As a food source, I suspect that whale meat would not have much effect on the global market for meat under current conditions. But that in itself is no reason to forego harvesting whales in a sustainable manner. In fact, given the market and environmental pressures both direct and indirect (mainly affluence in the emerging economies, rising demand for renewable energy sources) on other sources of animal protein, it probably makes sense to explore the possibility. After all, it was a significant source of nutrition in post-WW II Japan. (In making such considerations, though, it is important to remember that the whales are part of the public commons.)
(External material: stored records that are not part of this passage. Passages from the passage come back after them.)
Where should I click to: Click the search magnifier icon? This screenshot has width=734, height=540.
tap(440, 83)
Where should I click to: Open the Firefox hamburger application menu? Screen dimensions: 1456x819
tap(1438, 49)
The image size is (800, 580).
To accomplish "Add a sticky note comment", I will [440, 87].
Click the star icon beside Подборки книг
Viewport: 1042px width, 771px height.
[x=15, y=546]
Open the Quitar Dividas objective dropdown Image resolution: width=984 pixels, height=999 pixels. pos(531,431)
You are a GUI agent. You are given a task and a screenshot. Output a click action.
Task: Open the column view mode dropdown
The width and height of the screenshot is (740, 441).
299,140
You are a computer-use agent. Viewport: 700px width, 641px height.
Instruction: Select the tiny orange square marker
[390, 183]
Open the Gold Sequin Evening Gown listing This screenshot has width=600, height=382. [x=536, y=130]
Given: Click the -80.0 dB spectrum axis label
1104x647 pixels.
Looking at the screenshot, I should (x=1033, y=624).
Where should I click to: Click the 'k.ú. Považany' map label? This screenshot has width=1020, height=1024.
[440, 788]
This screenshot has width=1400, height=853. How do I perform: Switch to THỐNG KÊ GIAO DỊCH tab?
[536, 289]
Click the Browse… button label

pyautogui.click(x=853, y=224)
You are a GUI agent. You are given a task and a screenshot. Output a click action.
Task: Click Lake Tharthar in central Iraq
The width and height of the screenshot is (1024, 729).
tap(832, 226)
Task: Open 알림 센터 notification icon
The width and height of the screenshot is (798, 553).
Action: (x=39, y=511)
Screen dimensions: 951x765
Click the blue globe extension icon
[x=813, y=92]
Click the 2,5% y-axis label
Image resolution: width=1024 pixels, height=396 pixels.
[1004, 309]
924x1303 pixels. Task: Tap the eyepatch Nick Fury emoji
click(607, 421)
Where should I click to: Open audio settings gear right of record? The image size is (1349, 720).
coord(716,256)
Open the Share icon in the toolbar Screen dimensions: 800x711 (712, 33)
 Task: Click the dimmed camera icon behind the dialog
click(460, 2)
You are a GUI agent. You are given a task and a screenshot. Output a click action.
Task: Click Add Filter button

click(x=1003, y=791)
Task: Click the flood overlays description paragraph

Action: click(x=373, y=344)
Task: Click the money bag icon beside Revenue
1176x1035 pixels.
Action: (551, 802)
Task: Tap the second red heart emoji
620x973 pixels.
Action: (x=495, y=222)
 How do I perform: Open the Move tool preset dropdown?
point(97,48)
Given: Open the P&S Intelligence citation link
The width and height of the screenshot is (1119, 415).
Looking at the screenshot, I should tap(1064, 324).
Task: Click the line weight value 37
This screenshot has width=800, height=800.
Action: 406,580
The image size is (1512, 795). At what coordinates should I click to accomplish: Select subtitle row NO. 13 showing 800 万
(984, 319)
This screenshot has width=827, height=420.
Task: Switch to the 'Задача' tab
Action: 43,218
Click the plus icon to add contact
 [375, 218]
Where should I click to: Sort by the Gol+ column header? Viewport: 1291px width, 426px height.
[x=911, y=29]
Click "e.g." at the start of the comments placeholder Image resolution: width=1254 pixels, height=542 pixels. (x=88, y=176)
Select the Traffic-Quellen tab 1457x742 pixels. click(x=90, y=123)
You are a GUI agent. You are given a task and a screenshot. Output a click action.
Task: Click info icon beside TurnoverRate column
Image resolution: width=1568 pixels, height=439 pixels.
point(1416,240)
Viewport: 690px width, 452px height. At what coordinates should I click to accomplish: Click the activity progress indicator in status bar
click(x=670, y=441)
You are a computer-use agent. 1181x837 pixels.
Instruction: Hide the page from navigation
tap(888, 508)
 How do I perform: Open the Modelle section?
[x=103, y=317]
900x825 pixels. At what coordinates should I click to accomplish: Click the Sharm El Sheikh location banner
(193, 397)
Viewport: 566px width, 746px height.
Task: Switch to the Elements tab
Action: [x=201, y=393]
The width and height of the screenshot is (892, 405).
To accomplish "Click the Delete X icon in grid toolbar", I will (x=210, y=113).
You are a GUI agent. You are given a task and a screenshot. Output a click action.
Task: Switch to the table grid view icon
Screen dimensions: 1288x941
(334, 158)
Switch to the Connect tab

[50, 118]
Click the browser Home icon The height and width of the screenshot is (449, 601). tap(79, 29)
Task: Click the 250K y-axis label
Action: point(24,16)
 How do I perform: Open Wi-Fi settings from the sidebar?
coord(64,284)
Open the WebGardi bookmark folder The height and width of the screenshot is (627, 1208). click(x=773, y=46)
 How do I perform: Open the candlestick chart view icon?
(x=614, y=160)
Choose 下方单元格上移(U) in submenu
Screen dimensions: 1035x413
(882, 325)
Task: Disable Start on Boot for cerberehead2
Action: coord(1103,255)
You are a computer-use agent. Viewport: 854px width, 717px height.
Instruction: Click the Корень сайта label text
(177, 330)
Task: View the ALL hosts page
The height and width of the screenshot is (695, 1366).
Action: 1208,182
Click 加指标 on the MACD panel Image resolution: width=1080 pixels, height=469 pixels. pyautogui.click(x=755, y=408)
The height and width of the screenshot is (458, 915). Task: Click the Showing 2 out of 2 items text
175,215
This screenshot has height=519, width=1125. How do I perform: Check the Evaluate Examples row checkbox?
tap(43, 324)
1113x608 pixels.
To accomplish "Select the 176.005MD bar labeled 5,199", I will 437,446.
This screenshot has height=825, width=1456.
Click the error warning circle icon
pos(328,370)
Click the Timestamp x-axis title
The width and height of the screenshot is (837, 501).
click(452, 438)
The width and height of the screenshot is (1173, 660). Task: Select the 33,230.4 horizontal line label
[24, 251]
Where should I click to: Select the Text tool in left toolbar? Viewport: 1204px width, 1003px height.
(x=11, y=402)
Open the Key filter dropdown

With regard to the financing of the operations, I understand that the ICR finances its operations through the sale of the whale meat, helped by interest-free loans from a government-controlled entity. Obstruction by Sea Shepherd has made it more expensive to operate, though. Seriously, I advise them not to call on Japanese ports, lest the ship be attached to be auctioned to compensate economic damages. Last year’s fire on the mother ship didn’t help either. Beyond that, much of the relevant information with regard to your questions should available online if you can read Japanese and look hard enough. Why don’t you go over this with your Japanese lessons?
As for your suspicions that “it is a stand by Japanese businessmen and politicians who do not want to lose face”, I’m pretty sure that you are wrong there. In fact, I assume that most Japanese business would happily see the end of the ICR; it’s certainly not good for business. secretly wish that the whole thing would go away. But that is beside the point. Try this thought experiment. If animal activists and Anglo-Saxon governments stopped putting pressure on Japan, would the ICR activities stop? If the answer is no, then whether or not there is an element of “face” to the Japanese government’s position is immaterial.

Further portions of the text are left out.